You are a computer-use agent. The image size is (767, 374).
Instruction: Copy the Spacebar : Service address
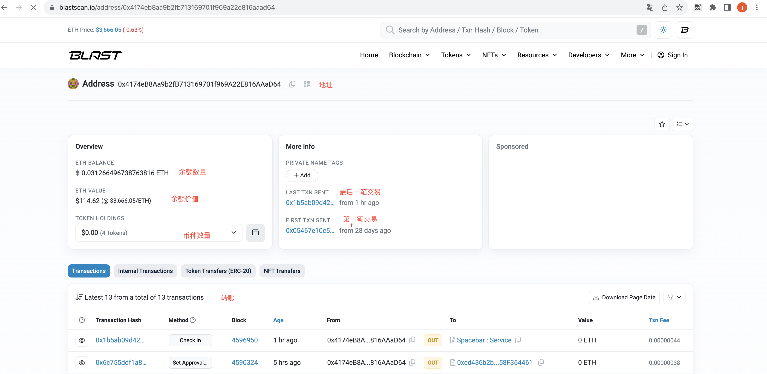(518, 340)
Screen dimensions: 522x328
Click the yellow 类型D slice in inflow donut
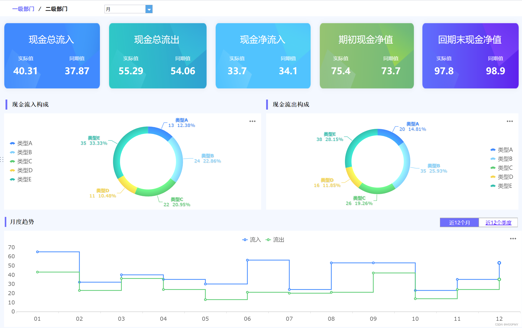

■ WHAT THE TASK ASKS: Skip the pictures and transcribe the rest of the records exactly.

■ SOLUTION TO THE PROBLEM:
You are a computer-use agent. The image size is (767, 374).
Instruction: Copy the Spacebar : Service address
(518, 340)
Screen dimensions: 522x328
Click the yellow 类型D slice in inflow donut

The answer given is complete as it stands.